Live updates: Anti-Trump protesters set to gather at hundreds of locations nationwide
Thousands of people have begun gather across the country to voice concerns over President Donald Trump's actions since taking office.
The "Hands Off" protests, scheduled to begin at noon on the East Coast, are expected to be the largest and most numerous gatherings since Trump's second term began. Nationwide more than 500,000 people have RSVP'd to attend one of 1,000 rallies marches or protests organized by grassroots groups. The protests will be livestreamed here.
For months, large and small activist groups have held protests across the country, protesting at congressional town halls, outside federal office buildings and on street corners over the changes Trump has made since taking office in January.
They've protested how Trump has rolled back protections for immigrants and transgender people and laid off tens of thousands of federal workers. Some protests have focused specifically on supporting federal employees, LGBTQ rights, immigrant rights, Palestinian self-determination or Ukraine, while others have demonstrated against Trump’s agenda generally.
The White House has dismissed the protests, with Press Secretary Karoline Leavitt telling USA TODAY this week that "protests, lawsuits, and lawfare" will not sway Trump "from delivering on the promises he made to make our federal government more efficient and more accountable."
The biggest protest was expected to be in D.C.. Luella Jaslowski, 59, of Twin Lakes, Wisc. said she and her sister jumped to buy plane tickets to Washington when they learned about the Hands Off protest two weeks ago. She said it was important to be there in person, even if President Donald Trump is not in Washington.
"I want to be here. I know he's not here, but I want to be here because this is where democracy starts," she told USA TODAY.
She said she hopes people see the size of the opposition to Trump and opposition to Elon Musk, who has led the Department of Government Efficiency, which has cut tends of thousands of federal jobs.
_ _ _
REQUIREMENT 1:
Answer these questions from the news report on the Hands Off protests:
(a) How many people have RSVP'd to attend one of the rallies, marches or protests?
(b) Who is the White House press secretary quoted in the report?
(c) Where is Luella Jaslowski from?
REQUIREMENT 2:
In the records, transcribe every line beginning at the line that contains "You are a GUI" and stopping after the line that contains "click(99, 381)".
The records that follow have no connection to the news report on the Hands Off protests.

AVAILABLE RECORDS:
_ _ _
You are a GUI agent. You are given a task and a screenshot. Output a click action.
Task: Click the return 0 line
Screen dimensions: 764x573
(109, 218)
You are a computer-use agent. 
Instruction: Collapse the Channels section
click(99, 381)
_ _ _
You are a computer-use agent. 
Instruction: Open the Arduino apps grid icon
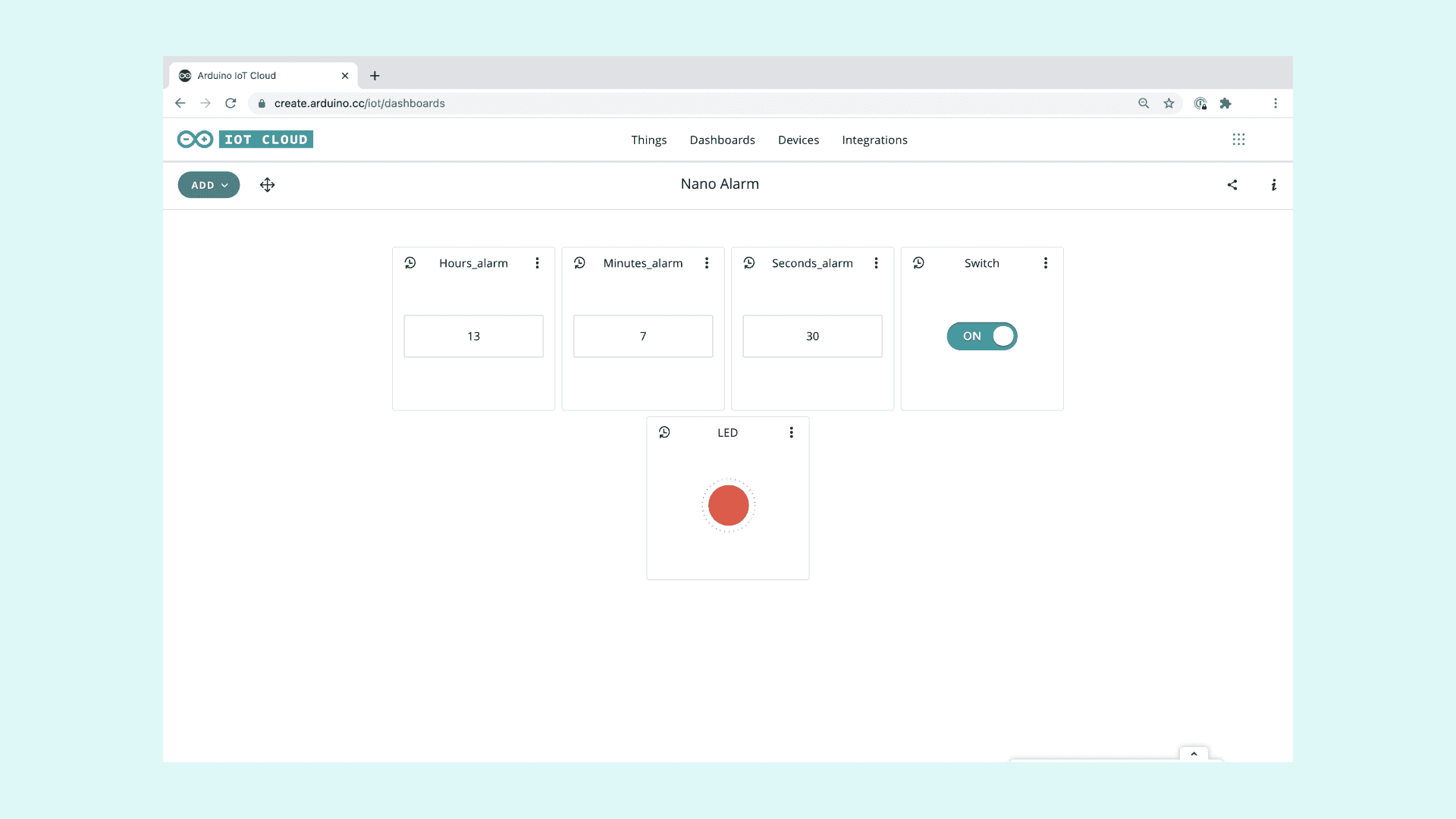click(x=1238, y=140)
_ _ _
FULL OUTPUT 1:
(a) More than 500,000 people.
(b) Karoline Leavitt.
(c) Twin Lakes, Wisc.

FULL OUTPUT 2:
You are a GUI agent. You are given a task and a screenshot. Output a click action.
Task: Click the return 0 line
Screen dimensions: 764x573
(109, 218)
You are a computer-use agent. 
Instruction: Collapse the Channels section
click(99, 381)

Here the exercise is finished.